Description of the task:
Please restate the data below word for word, omitting all images.
[Start of Attachment]
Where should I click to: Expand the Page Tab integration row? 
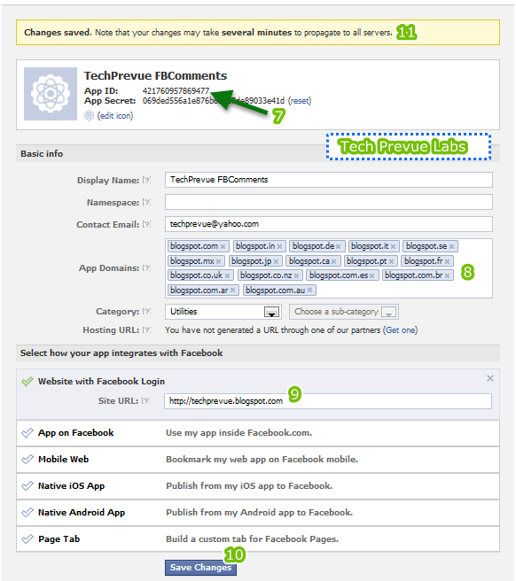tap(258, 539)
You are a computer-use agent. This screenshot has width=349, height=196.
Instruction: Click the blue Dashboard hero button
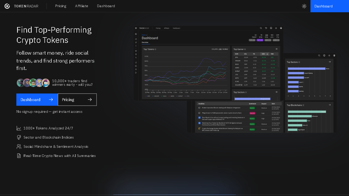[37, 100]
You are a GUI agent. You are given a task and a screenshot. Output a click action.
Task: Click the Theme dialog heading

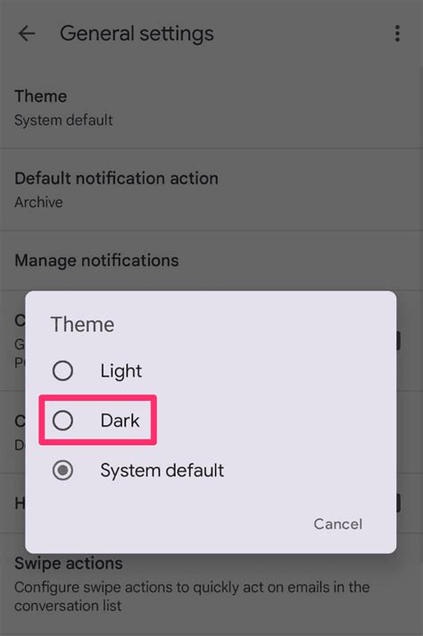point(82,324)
[End of Attachment]
Exercise answer:
Where should I click to: Expand the Page Tab integration row? 
tap(258, 539)
You are a computer-use agent. This screenshot has width=349, height=196.
Instruction: Click the blue Dashboard hero button
[37, 100]
You are a GUI agent. You are given a task and a screenshot. Output a click action.
Task: Click the Theme dialog heading

point(82,324)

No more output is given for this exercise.